Identification of new targets of Wt1 during cardiovascular development

Heart failure constitutes one of the leading causes of death worldwide. Understanding the molecular mechanisms involved in the formation of the embryonic heart constitutes the first step in the generation of therapeutic strategies for treatment of cardiovascular disease. The epicardium, the most external component of the heart is an important source of cardiovascular precursor cells and paracrine factors that are required for adequate heart formation. Thus, the epicardium represents a critical developmental source of cells and signals which, whilst quiescent under normal conditions, can revert to act as a multipotent cell source and trophic signalling centre to modulate the regenerative response after MI.

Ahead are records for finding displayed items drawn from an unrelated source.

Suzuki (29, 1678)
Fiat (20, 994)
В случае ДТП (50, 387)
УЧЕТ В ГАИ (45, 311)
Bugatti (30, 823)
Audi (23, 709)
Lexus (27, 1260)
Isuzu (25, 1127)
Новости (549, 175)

WT1 expression is one of the main hallmarks of the embryonic epicardium signature and this expression is reactivated after myocardial infarction. Signalling pathways regulated by WT1 that promote heart development have started to be described, however there is little information about signalling pathways regulated by WT1 that could act in a negative manner.

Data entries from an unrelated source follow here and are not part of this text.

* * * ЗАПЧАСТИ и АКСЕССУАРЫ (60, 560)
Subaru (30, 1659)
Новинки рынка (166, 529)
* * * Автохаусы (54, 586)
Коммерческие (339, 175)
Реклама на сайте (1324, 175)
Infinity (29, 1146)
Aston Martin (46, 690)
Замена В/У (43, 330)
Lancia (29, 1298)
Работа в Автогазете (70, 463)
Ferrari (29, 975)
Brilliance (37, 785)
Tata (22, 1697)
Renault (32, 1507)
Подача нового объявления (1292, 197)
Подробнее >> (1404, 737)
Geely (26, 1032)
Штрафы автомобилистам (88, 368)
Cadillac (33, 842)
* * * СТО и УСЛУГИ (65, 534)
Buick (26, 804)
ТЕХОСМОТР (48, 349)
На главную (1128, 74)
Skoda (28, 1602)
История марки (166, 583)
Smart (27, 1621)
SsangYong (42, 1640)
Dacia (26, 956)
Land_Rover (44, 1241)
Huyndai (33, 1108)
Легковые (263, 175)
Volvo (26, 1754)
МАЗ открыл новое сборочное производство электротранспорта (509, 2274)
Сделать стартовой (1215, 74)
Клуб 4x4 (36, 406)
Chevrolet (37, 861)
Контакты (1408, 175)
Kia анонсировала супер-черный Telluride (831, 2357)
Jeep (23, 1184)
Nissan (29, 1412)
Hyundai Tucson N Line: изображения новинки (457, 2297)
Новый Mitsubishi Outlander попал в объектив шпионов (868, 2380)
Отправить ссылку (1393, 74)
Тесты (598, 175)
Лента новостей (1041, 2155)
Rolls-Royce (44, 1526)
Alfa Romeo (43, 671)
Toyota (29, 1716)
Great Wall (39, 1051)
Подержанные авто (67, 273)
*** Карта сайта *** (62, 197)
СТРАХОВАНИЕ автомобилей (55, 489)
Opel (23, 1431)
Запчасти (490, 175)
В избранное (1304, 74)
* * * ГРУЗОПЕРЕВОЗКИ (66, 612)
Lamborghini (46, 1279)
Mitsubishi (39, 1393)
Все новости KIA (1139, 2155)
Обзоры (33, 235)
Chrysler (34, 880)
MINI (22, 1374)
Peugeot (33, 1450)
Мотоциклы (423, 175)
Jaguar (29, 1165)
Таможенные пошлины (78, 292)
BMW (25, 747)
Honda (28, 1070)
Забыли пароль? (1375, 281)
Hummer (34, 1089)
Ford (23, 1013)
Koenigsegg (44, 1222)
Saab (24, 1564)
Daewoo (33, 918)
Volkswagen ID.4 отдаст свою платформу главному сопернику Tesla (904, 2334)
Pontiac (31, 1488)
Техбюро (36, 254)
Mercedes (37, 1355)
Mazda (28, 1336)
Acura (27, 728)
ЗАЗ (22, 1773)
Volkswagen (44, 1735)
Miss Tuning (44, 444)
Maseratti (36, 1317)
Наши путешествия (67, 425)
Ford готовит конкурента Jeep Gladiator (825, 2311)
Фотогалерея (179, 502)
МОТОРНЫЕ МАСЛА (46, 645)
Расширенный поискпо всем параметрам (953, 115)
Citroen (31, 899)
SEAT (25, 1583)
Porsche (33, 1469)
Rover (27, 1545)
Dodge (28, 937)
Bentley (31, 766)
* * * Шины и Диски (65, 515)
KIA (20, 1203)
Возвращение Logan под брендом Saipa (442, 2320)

The principal objectives of the proposed project were to identify new targets of WT1 during cardiovascular development, to explore their role in formation and differentiation process of epicardial cardiovascular precursor cells and to dissect some of the mechanisms involved.
We performed a microarray-based expression analysis of transcriptional changes associated with Wt1 deletion in immortalized embryonic epicardial cells. The microarray study reveals an unexpected role for WT1 in repressing the expression of interferon regulated genes that could be involved in a negative regulation of heart morphogenesis. We found that WT1 is required to repress the expression of the chemokines Ccl5 and Cxcl10 in epicardial cells. Functional assays demonstrate that CXCL10 and CCL5 inhibit epicardial cells migration and the proliferation of cardiomyocytes respectively. WT1 regulates the expression levels of Cxcl10 and Ccl5 in epicardial cells directly and indirectly through increasing the levels of IRF7.
Our results provide a novel mechanism of how epicardial cells control heart morphogenesis by producing inhibitory molecules. Thus, heart formation requires a finely balanced equilibrium between stimulatory and inhibitory factors.
The proposed project has contributed to a substantial increase in the knowledge of the function of WT1 in epicardium development. As epicardial cell reactivation after a myocardial damage is linked with WT1 expression, the present work has potential implications in adult heart repair a research field which is of outstanding interest due to the strong impact of cardiovascular diseases.
The results obtained from this grant are expected to contribute to the design of new strategies with the potential to regulate coronary blood vessel development and myocardium growth two important functions required for heart regeneration and repair.
The proposed research has also contributed to the principal objectives of the European Research Area, supporting the career consolidation as independent investigator and reinforcing and increasing the place and role of women in science and research from the perspective of equal opportunities.